Amicus, New Jersey Land Title Association, recognizes that the present New Jersey law tends to support many of the postulates of the Appellate Division, but urges this Court to find that policy concerns require that offers to dedicate be limited in duration rather than left open indefinitely. It also urges that the Township should be estopped from accepting the offer of dedication because the Township acted inequitably and because the judgment below is unfair and harsh to the innocent defendants.
III.
Except for the remedy, we are in complete accord with the analysis of the Appellate Division. We affirm the portion of the judgment that approved the Township’s acceptance of dedication of the Park lot for the reasons expressed in Judge Skillman’s comprehensive opinion.
We add the following. We continue to adhere to our law of dedication. Dedication is “the permanent devotion of private property to a use that concerns the public in its municipal character.” Roger A. Cunningham & Saul Tischler, Dedication of Land in New Jersey, 15 Rutgers L.Rev. 377, 377 (1961). Although originally used mostly for public highways, dedication law now applies to “bridges, squares, parks and recreational facilities, wharves and landing places, markets, schools, public buildings, and cemeteries.” Id. at 378 (footnotes omitted).

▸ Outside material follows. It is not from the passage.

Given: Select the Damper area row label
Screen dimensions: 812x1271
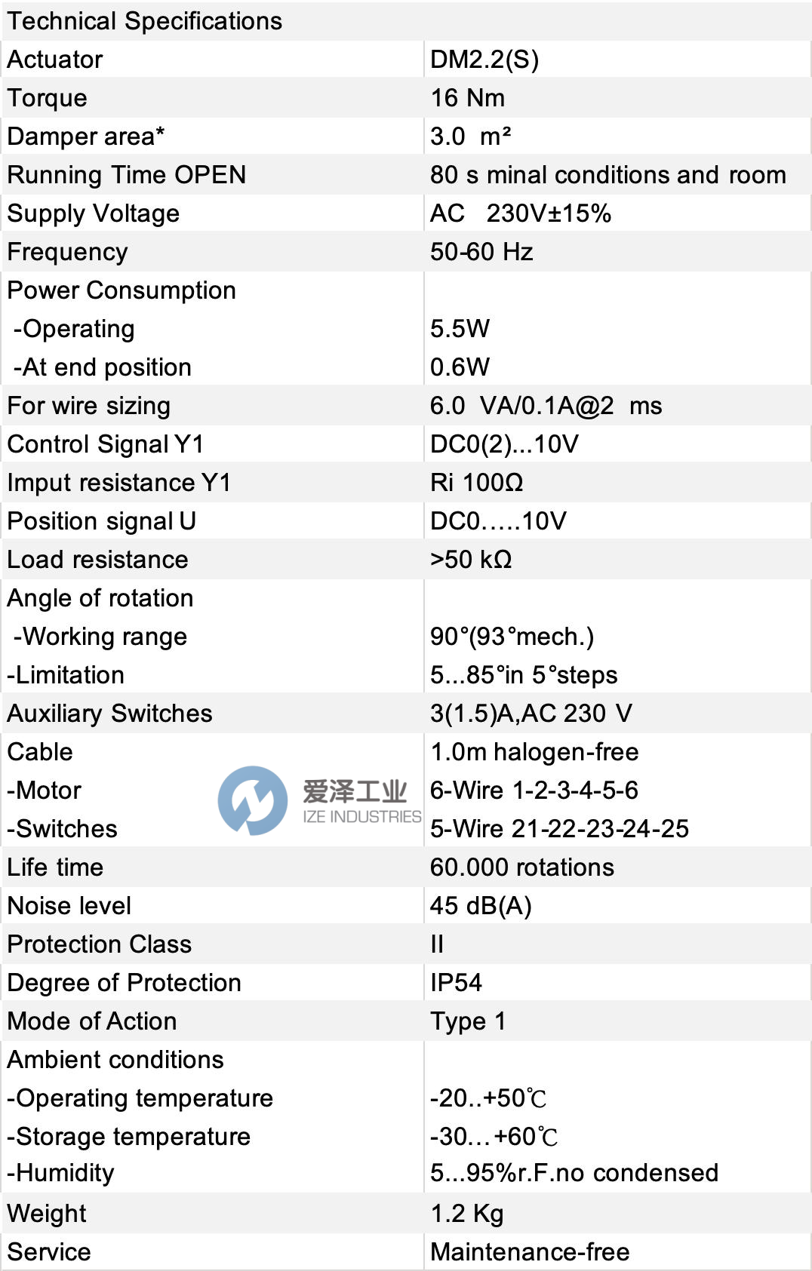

Once an owner of land makes an offer of dedication, that offer is “complete and irrevocable so far as the dedicator is concerned.” Cunningham & Tischler, supra, 15 Rutgers L.Rev. at 382, 395. The offer remains in place until the municipality accepts or rejects it, “no matter how long delayed, and these public rights can only be destroyed by proper municipal action, usually by vacation.” Highway Holding Co., supra, 22 N.J. at 126,
Similar to any other taxable land, the owner of unaccepted dedicated land is responsible for the payment of property taxes on that land. See Point Pleasant Manor Bldg., supra, 42 N.J.Super. at 304-05,
Nor does the issuance of a tax certificate on the land with an eventual foreclosure change the outcome. The municipality’s ability to accept the dedication remains intact. If the matter proceeds to foreclosure and the tax certificate holder acquires title from the delinquent property owner, the municipality continues to retain the right to accept the dedication. Although the value of dedicated land may be minimal, the owner of the land might still benefit from holding the legal title because the municipality may reject the dedication, or once accepted, vacate its acceptance, reverting full control of the land back to the owner. See State by State Highway Comm’r v. Cooper, 24 N.J. 261, 267-68,
Although the sale of the tax sale certificate and the subsequent foreclosure judgment changed the party who was responsible for paying the taxes, it did not adversely affect the Township’s ability to accept the dedication of the Park lot. The Appellate Division correctly rejected defendants’ arguments aimed at preventing the Township from accepting the dedication of the Park lot.
IV.
We turn now to the remedy. Defendants argue that it is unfair and harsh after more than seventy years to permit the Township to accept the offer of dedication and correspondingly allow the Township to keep the money defendants paid for the liens and subsequent taxes. To support their argument, defendants’ brief in support of their petition references the “prayer for relief’ in the Township’s complaint, in which the Township not only sought to have the parcel declared “dedicated,” but also sought to have the court fix the amount the Township should pay to “Simon and/or Jerman to reimburse said defendants for the amounts paid on the Tax Sale Certificate and for taxes paid, together with a reasonable interest rate thereon.”
Defendants request that this Court consider equitable principles in evaluating the interplay of the law of dedication and our tax sale certificate law to grant them some relief. An example of that approach was considered by the Appellate Division in Township of Brick v. Vannell, 55 N.J.Super. 583,
[i]n equity recovery has been allowed in a variety of situations upon varied theories: (1) the equitable maxim that he who seeks equity must do equity; (2) unjust enrichment; (3) estoppel. A sine qua non, however, for such relief, in every instance, is the innocence of the improver, i.e., a bona fide belief that he is the owner and has a legal right to make the improvements. Absent such a mistake, the improver is deemed to “officiously” confer a benefit and may not recover. [Id. at 594,151 A.2d 404 (citations omitted).]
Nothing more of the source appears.